Brief: Instruction for the listing below: copy exactly, and only, the lines from the one holding "Instruction: Open the Service menu" through its last line, omitting any picture.
##### Extracted records #####
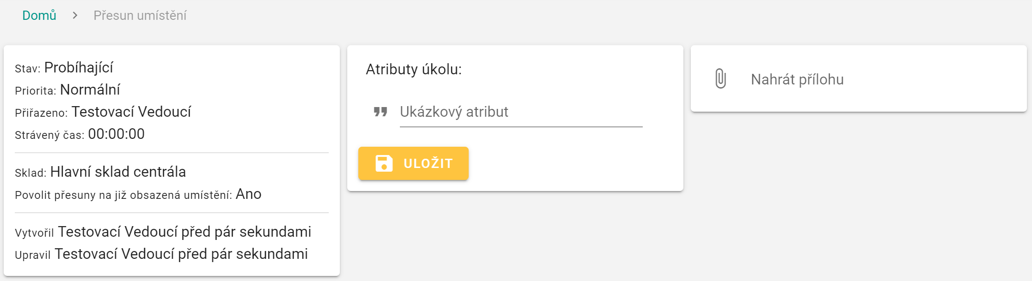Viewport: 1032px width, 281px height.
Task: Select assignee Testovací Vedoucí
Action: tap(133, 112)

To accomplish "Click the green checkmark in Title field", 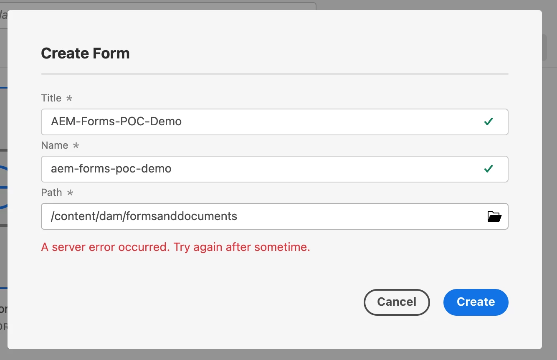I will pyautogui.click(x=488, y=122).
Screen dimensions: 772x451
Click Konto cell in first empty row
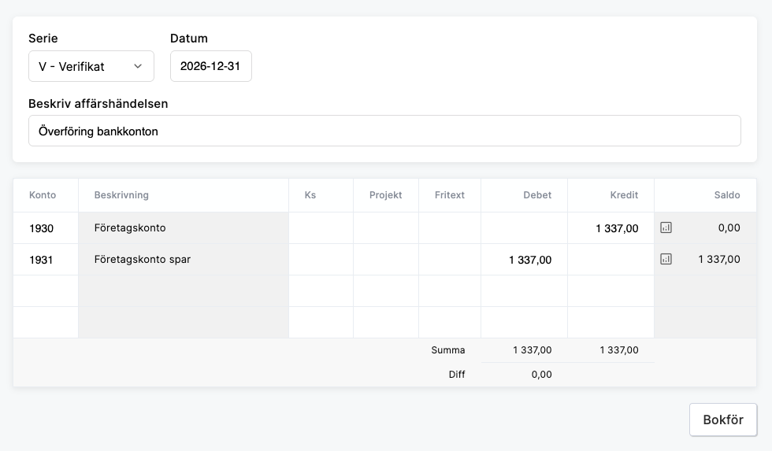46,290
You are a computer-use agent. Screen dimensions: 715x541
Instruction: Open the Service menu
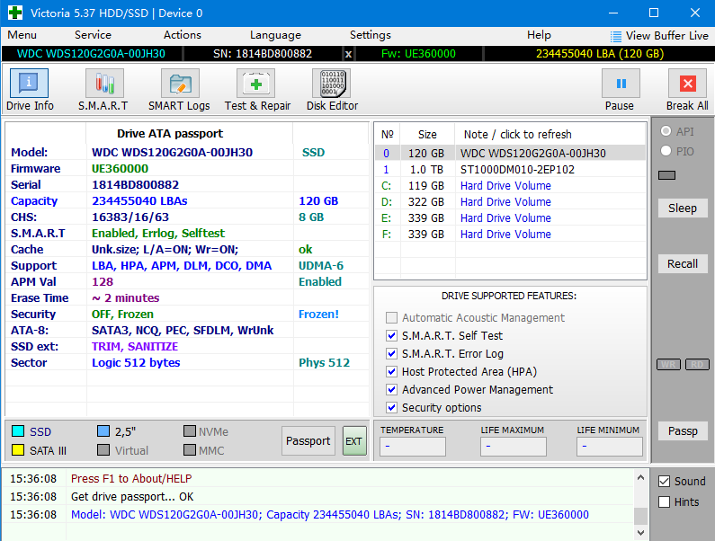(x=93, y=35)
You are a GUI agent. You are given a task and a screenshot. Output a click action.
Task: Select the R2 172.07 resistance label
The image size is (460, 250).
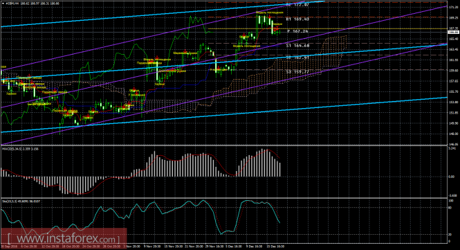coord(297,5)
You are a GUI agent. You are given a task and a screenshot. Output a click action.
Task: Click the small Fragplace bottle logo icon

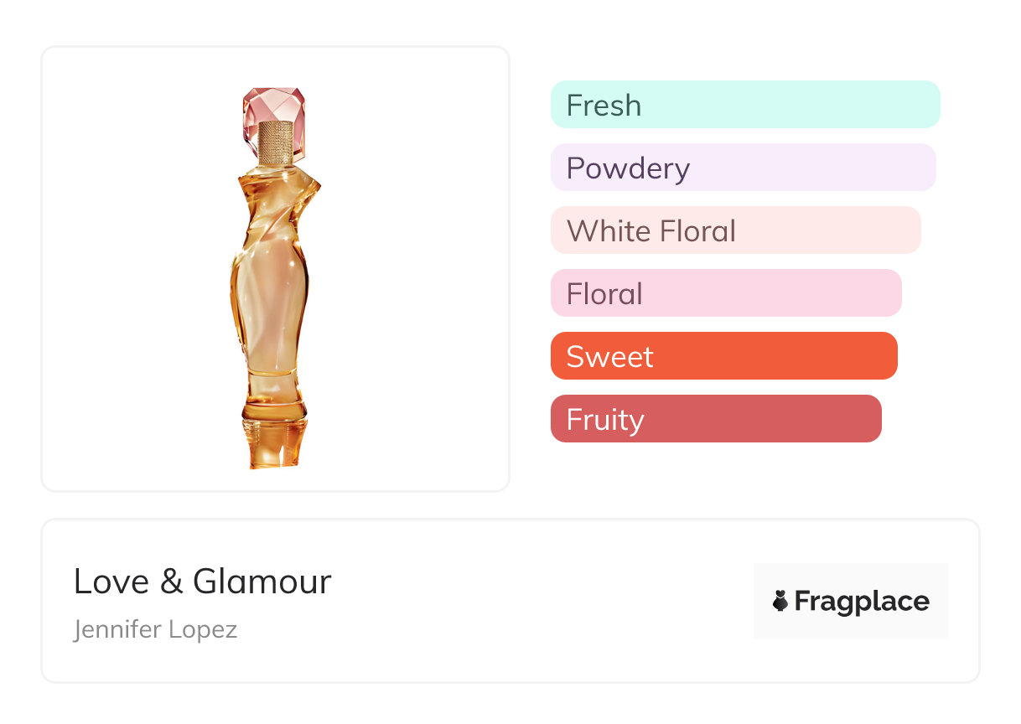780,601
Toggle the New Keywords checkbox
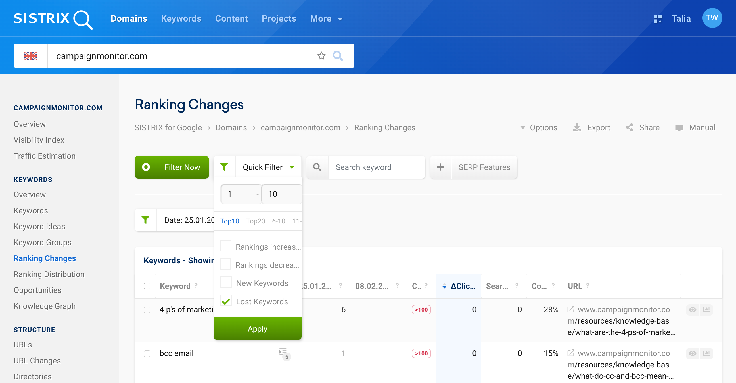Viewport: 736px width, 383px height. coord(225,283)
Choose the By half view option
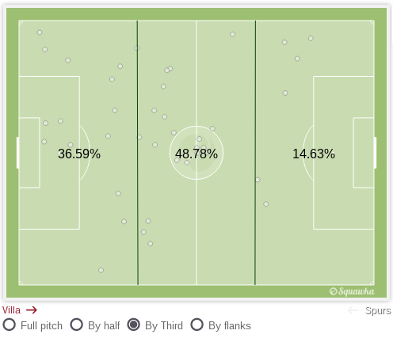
#####
Task result:
Instruction: Open the Service menu
(x=93, y=35)
You are a GUI agent. You are given a task and a screenshot. Output a click action.
Task: Select the R2 172.07 resistance label
The image size is (460, 250).
coord(297,5)
You are a GUI agent. You are given a task and a screenshot. Output a click action.
Task: Click the small Fragplace bottle logo icon

780,601
Toggle the New Keywords checkbox
Viewport: 736px width, 383px height. coord(225,283)
Choose the By half view option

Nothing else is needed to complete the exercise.